Precisely the lines from the one with "The height and width of the screenshot is (1200, 971)." through the end of the data, both included, must make up the response, each restated word for word.

Provided data section start

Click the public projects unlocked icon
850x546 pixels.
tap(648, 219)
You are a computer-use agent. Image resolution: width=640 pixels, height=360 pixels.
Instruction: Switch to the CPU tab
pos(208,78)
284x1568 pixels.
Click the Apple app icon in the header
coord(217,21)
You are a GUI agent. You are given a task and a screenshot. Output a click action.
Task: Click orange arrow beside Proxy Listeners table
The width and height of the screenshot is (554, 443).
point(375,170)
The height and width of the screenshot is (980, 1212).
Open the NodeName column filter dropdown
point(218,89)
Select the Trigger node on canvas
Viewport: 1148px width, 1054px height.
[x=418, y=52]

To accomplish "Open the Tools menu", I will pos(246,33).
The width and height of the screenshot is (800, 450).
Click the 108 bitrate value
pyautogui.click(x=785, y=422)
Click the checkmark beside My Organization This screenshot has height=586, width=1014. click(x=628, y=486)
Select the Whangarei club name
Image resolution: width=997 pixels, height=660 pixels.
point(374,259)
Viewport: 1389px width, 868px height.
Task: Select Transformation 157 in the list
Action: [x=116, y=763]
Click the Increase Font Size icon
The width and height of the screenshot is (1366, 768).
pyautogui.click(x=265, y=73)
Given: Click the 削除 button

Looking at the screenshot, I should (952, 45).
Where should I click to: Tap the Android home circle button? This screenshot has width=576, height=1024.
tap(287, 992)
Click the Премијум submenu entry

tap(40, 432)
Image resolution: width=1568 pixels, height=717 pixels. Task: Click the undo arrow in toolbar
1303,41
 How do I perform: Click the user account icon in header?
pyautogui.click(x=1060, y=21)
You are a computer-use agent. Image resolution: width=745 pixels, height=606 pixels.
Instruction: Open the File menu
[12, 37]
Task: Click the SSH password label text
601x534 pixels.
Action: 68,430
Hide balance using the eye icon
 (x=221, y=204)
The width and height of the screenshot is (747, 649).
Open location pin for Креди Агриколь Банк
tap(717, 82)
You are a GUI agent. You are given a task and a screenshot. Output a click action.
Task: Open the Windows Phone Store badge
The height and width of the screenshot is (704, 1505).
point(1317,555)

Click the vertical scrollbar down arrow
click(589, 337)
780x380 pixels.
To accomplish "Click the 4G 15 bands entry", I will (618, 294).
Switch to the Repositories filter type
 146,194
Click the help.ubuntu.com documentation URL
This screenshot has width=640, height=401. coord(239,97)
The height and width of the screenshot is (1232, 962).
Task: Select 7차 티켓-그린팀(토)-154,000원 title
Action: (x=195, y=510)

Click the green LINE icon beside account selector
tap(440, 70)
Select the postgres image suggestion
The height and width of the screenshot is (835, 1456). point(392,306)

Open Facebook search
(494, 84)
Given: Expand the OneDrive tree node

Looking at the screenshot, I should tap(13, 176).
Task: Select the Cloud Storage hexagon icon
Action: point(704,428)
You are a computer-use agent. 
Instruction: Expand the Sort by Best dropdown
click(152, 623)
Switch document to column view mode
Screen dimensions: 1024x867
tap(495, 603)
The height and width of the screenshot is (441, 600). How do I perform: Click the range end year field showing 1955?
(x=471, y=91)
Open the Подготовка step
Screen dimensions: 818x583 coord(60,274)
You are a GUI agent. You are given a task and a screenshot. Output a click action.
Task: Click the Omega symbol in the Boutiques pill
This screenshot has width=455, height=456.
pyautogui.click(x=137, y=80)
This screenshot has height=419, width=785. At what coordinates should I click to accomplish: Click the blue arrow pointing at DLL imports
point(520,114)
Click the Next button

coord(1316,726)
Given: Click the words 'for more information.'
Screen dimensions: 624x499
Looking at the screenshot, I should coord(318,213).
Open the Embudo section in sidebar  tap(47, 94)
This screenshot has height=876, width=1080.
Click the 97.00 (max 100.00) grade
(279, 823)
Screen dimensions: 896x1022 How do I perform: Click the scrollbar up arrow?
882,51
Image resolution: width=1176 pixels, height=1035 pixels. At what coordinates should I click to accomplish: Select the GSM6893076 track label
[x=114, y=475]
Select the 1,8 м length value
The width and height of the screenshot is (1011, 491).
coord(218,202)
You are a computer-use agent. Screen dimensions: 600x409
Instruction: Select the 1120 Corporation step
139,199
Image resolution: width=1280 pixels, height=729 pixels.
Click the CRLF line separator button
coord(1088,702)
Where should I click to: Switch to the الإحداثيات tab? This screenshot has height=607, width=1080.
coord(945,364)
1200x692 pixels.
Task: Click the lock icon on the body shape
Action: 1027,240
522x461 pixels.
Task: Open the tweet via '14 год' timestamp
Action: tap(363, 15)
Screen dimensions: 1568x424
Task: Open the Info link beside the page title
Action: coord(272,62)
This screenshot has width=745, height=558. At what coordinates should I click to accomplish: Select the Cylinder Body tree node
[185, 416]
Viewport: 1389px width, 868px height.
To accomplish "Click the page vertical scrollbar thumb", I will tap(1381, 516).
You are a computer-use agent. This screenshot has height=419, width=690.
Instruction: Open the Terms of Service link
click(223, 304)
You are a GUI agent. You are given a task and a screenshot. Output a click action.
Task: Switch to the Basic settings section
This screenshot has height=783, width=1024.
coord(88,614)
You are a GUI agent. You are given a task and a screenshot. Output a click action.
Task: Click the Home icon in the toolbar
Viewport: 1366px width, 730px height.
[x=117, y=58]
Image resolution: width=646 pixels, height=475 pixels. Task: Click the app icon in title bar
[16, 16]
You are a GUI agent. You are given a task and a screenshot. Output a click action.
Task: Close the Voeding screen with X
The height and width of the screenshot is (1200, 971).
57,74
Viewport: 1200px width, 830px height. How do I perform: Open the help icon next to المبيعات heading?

Provided data section end

### Answer space
The height and width of the screenshot is (1200, 971).
57,74
Viewport: 1200px width, 830px height. How do I perform: Open the help icon next to المبيعات heading?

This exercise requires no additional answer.